▸ Exercise:
When you reach the line containing "You are a GUI" in the entries below, start writing out each line exactly, and stop after the line containing "The height and".

▸ Listed entries:

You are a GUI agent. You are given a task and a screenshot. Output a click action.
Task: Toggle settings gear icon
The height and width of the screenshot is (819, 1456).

* * *

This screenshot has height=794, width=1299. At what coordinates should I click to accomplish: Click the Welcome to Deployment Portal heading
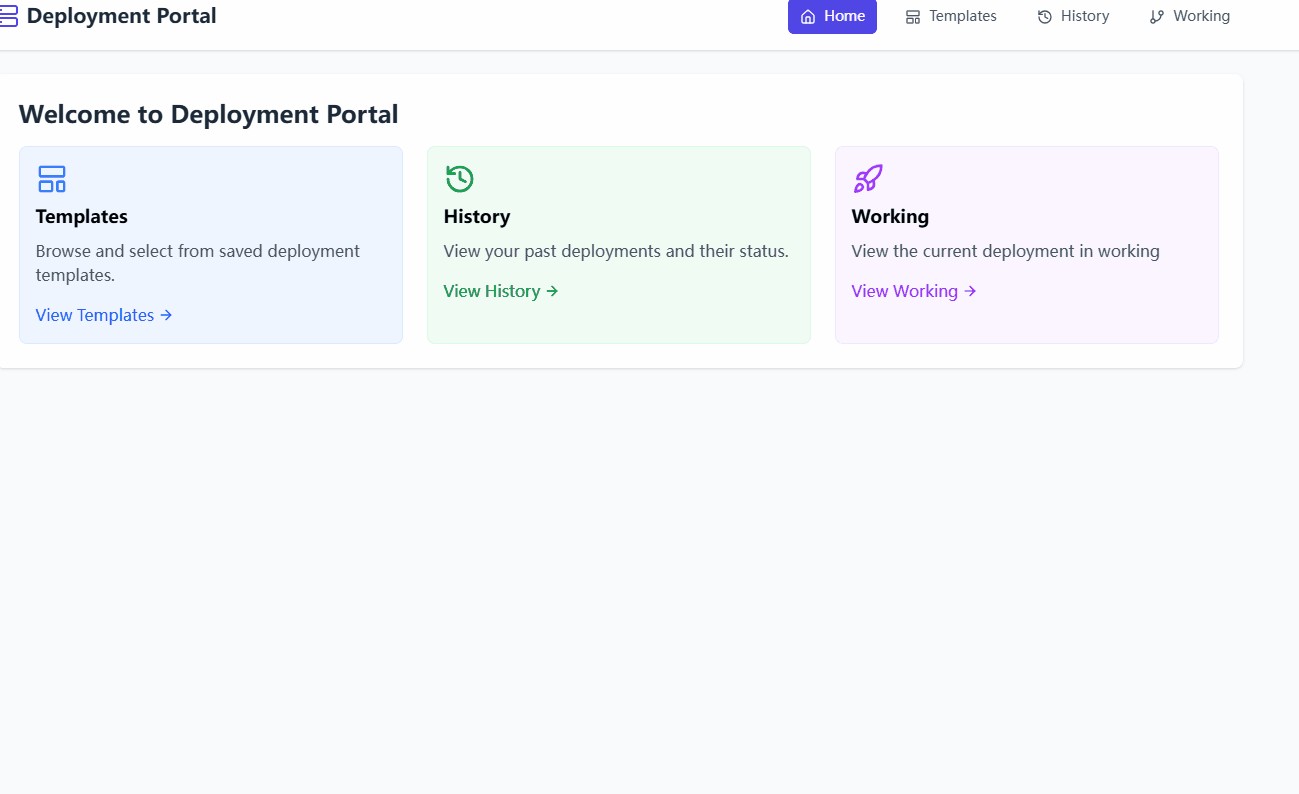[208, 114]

==

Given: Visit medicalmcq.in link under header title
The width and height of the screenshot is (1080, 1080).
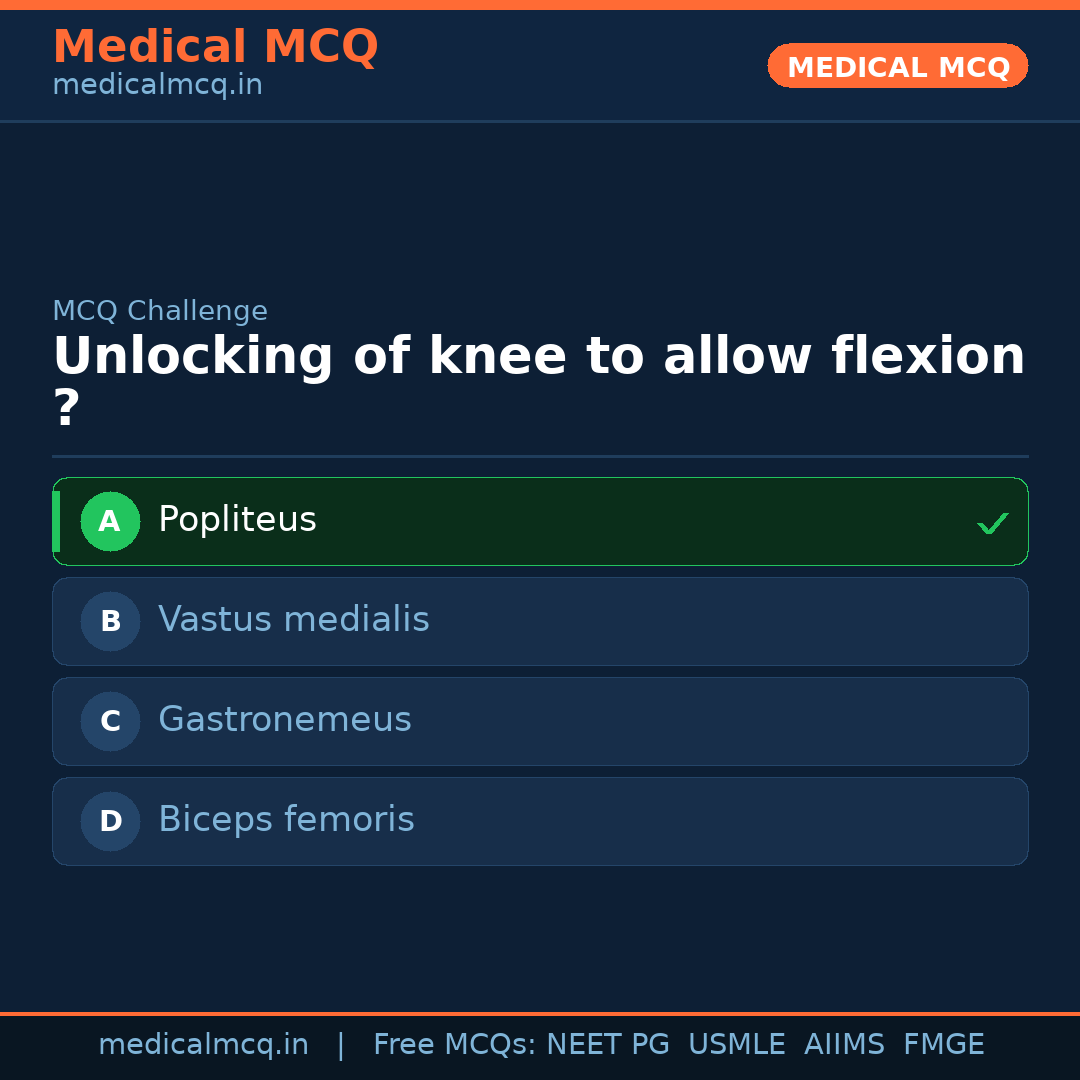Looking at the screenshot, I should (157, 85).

▸ Output of the exercise:
You are a GUI agent. You are given a task and a screenshot. Output a click action.
Task: Toggle settings gear icon
The height and width of the screenshot is (819, 1456).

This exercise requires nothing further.